Reading List – Before You Go:


Andalucia: A Cultural History, by John Gill.

Breezy essays on the whole history of southern Spain right up until today, its food, culture and politics. If you can only read one book, pick this one.


Spain: A Unique History, by Stanley G. Payne.

A quite readable and balanced history from the Roman conquest to today (well, 2011) by an American historian.


The Ornament of the World – How Muslims, Jews and Christians Created a Culture of Tolerance in Medieval Spain, by Maria Rosa Menocal.

When you visit the dazzling mosques and alcazars or walk the narrow streets of Andalucia’s old towns, having read this book will enrich all you see. Btw, PBS made a documentary of the same name based on the book, available on YouTube.


Don Quixote, by Miguel de Cervantes (translation by Edith Grossman). This 900-page classic that no one reads is actually a page turner and a hoot, and may say more about Spanish culture than anything else you'll read. Having read it before our trip, first day in Madrid, we visited the Cervantes monument in Spanish Plaza.


Goya, by Robert Hughes. This well-illustrated biography by a passionate fan of the great artist also serves as a solid history of Spain in and around the Peninsular War with Napoleon that fueled some of Goya's great works. In Madrid, at the Prado, you simply have to visit the Goya wing, especially for the side-by-side May 1 and 2 paintings, the likewise paired Maja's and the dimly lit basement gallery where his Black paintings are hung. So knowing more about his life and times will help guide your visit.


Valasquez: Painter and Courtier, by Jonathan Brown. As with the Goya biography, this coffee table-sized book, chockful of color prints, weaves the tale of the great artist's life and work with the era (in his case the 1600s, when Spain was the world's great power). While at the Prado, you'll stand a long time before his wall-sized Las Meninas. Gradually, you'll ease your way forward in the crowd and find yourself face-to-face with all those staring painted faces, and at some point your companion will come to tear you away (or get stuck in the grip of this mesmerizing masterpiece, too).
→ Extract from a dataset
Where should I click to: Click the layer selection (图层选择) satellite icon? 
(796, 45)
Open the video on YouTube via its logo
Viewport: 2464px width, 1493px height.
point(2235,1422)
Death in the Afternoon, by Ernest Hemingway

Hemingway wrote this long essay about the art, science and history of bullfighting in 1932, but judging from the YouTube videos I've watched little has changed since. If you plan to attend a bullfight (we did not, though I kinda wish we had), this book will help you better appreciate the whole bloody ritual.


The Spanish Holocaust – Inquisition and Extermination in 20th Century Spain, by Paul Preston.

Several people warned me against bringing up the topic of the Spanish Civil War (1936-9) while in Spain. It’s simply too raw and current a topic, given that the Franco government, which repressed any open discussion of the war, ended just fifty years ago, and the facts are only now emerging. This book was the first to authoritatively demonstrate the atrocities committed by Franco and his fascist cronies in overthrowing the Republican government and exterminating all with Republican sympathies before, during and long after the Civil War. It’s a deep read, and the cruelties catalogued are stomach-turning. But I’m glad I read it and will long mull how this war, its centennial approaching, may have shaped the Spanish people today.